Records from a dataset
------

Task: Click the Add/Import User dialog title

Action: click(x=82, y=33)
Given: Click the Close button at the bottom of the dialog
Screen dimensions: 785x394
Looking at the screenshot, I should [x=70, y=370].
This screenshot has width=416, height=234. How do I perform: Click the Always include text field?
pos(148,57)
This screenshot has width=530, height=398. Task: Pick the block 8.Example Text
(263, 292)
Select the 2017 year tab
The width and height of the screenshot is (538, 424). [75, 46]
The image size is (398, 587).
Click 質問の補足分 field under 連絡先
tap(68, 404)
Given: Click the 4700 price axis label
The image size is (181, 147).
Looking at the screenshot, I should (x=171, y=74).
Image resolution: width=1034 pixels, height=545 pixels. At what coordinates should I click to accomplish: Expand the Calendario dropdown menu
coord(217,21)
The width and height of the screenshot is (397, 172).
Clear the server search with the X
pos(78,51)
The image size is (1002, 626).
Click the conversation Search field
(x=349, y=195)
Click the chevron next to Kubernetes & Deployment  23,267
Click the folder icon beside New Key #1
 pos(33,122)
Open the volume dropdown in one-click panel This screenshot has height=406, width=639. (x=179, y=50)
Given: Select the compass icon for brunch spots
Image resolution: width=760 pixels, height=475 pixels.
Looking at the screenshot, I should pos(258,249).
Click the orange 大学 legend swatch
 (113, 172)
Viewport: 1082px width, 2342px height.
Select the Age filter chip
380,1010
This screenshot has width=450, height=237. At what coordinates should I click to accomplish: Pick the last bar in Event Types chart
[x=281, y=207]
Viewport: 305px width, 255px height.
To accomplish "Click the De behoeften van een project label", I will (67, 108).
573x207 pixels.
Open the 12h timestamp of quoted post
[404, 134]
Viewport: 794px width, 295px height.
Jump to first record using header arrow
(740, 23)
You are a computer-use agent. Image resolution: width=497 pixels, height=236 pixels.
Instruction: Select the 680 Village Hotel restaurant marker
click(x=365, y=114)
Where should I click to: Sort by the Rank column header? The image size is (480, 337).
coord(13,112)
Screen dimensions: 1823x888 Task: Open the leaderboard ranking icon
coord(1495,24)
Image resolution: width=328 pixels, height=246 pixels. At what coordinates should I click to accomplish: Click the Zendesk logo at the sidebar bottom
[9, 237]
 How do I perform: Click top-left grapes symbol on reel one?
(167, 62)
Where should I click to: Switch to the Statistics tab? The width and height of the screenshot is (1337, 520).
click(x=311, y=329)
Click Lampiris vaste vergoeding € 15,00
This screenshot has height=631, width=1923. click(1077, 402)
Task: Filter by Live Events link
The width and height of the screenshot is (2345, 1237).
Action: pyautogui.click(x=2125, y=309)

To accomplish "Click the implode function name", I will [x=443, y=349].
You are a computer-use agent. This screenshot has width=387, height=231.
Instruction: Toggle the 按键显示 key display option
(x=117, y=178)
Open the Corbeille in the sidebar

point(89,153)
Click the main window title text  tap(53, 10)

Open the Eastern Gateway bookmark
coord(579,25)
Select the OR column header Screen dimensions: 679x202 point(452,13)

------

◆ To do ◆
Your answer must be a copy of every line in the data above that holds the string "Viewport".

◆ Output of the task ◆
Viewport: 1082px width, 2342px height.
Viewport: 305px width, 255px height.
Viewport: 794px width, 295px height.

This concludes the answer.